Question

Four simple harmonic vibrations, $ {x_1} = 8\sin wt $ , $ {x_2} = 6\sin \left( {wt + \dfrac{\pi }{2}} \right) $ , $ {x_3} = 4\sin \left( {wt + \pi } \right) $ , $ {x_4} = 2\sin \left( {wt + \dfrac{{3\pi }}{2}} \right) $ are superimposed on each other. The resulting amplitude and its phase difference with $ {x_1} $ are,
(A) $ 20,{\tan ^{ - 1}}\left( {\dfrac{1}{2}} \right) $
(B) $ 4\sqrt 2 ,\dfrac{\pi }{2} $
(C) $ 20,{\tan ^{ - 1}}\left( 2 \right) $
(D) $ 4\sqrt 2 ,\dfrac{\pi }{4} $

Answer 1

Hint To solve this question we need to first calculate the resultant of the vibrations using the superposition principle. Then by using the trigonometric relations between sine and cosine, the relation between their angles and conversion of sine to cosine and vice-versa, we can calculate the resulting amplitude and the required phase difference.
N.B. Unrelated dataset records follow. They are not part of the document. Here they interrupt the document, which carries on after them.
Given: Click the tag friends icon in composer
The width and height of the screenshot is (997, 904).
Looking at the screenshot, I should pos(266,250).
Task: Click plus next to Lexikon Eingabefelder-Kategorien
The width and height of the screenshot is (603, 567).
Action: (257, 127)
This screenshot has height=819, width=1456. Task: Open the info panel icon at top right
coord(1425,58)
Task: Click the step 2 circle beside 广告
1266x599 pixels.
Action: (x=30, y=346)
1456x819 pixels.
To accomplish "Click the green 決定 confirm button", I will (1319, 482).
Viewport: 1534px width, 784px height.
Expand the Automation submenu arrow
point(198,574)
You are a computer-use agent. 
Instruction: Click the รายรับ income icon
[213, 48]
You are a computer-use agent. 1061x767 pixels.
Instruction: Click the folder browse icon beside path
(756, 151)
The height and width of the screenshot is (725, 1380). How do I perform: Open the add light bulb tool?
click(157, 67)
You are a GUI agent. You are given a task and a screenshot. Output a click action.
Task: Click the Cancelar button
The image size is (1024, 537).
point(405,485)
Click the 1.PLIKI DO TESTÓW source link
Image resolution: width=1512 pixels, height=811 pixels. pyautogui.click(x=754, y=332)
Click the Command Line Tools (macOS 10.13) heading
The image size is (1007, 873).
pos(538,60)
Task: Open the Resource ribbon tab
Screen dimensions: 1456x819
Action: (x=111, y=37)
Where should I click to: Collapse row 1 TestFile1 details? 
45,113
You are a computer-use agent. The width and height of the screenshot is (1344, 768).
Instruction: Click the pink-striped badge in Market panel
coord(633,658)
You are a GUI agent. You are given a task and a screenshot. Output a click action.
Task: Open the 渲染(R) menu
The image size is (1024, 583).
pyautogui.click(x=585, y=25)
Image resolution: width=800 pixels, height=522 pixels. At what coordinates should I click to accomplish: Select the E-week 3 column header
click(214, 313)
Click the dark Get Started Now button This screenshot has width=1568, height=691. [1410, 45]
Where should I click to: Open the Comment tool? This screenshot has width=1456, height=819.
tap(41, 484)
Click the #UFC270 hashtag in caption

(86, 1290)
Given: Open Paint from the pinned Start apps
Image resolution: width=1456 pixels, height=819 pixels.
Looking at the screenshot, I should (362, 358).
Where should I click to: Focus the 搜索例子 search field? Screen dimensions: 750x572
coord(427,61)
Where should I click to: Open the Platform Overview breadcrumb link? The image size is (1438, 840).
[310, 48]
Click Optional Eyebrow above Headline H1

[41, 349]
Formula Used: The formula used here is given as,
 $\Rightarrow \sin A + \sin B = 2\sin \left( {\dfrac{{A + B}}{2}} \right)\cos \left( {\dfrac{{A - B}}{2}} \right) $

Complete step by step answer
From the principle of superposition, we get,
 $\Rightarrow x = {x_1} + {x_2} + {x_3} + {x_4} $
So, we get,
 $\Rightarrow x = (8\sin wt) + \left( {6\sin \left( {wt + \dfrac{\pi }{2}} \right)} \right) + \left( {4\sin \left( {wt + \pi } \right)} \right) + \left( {2\sin \left( {wt + \dfrac{{3\pi }}{2}} \right)} \right) $
From our knowledge of trigonometry and angles we know that,
 $\Rightarrow - \sin wt = \sin (wt + \pi ) $
And, $ - \cos wt = \sin \left( {\dfrac{\pi }{2} + wt} \right) $
Also we know that, $ \cos wt = \sin \left( {\dfrac{{3\pi }}{2} + wt} \right) $
So, we can write the superimposed wave as,
 $\Rightarrow x = 8\sin wt - 6\cos wt - 4\sin wt + 2\cos wt \\
   \Rightarrow x = 4\sin wt - 4\cos wt \\
 $
This can be simplified and written as,
 $\Rightarrow x = 4(\sin wt - \cos wt) \\
   \Rightarrow x = 4\left( {\sin wt + \sin \left( {wt + \dfrac{\pi }{2}} \right)} \right) \\
 $
Now using the trigonometric relation,
 $\Rightarrow \sin A + \sin B = 2\sin \left( {\dfrac{{A + B}}{2}} \right)\cos \left( {\dfrac{{A - B}}{2}} \right) $
We can write the equation of superimposed wave as,
 $ \Rightarrow x = 4 \times 2\left( {\sin \left( {\dfrac{{wt + \left( {wt + \dfrac{\pi }{2}} \right)}}{2}} \right)\cos \left( {\dfrac{{wt - \left( {wt + \dfrac{\pi }{2}} \right)}}{2}} \right)} \right) \\
   \Rightarrow x = 8\left( {\sin \left( {\dfrac{{2wt + \dfrac{\pi }{2}}}{2}} \right)\cos \left( {\dfrac{{\left( { - \dfrac{\pi }{2}} \right)}}{2}} \right)} \right) \\
 $
Now simplifying the above equation, we get,
 $\Rightarrow x = 8\left( {\sin \left( {wt + \dfrac{\pi }{4}} \right)\cos \left( { - \dfrac{\pi }{4}} \right)} \right) $
Now using the relation,
 $\Rightarrow \cos ( - x) = \cos (x) $
We get,
 $\Rightarrow x = 8\left( {\sin \left( {wt + \dfrac{\pi }{4}} \right)\cos \left( {\dfrac{\pi }{4}} \right)} \right) \\
   \Rightarrow x = 8\sin \left( {wt + \dfrac{\pi }{4}} \right)\left( {\dfrac{1}{{\sqrt 2 }}} \right) \\
 $
Thus we get the superimposed wave as,
 $\Rightarrow x = 4\sqrt 2 \sin \left( {wt + \dfrac{\pi }{4}} \right) $
This means that the amplitude of the superimposed wave is $ 4\sqrt 2 $ and the phase difference with $ {x_1} $ is $ \dfrac{\pi }{4} $
$ \therefore $ Option (D) is the correct option.

Note
In order to remember in which quadrant which trigonometric function will be positive, we can use the ASTC mnemonic which can be expanded into ‘Add Sugar To Coffee’. According to this, A stands refers to the first quadrant telling you that ALL the trigonometric function will be positive in the first quadrant, S refers to the second quadrant telling you that only SINE will be positive in the second quadrant, T refers to the third quadrant telling you that only TAN will be constant in the third quadrant, and C refers to the fourth quadrant telling you that only COSINE will be positive in the fourth quadrant. Here we move anticlockwise through the quadrants.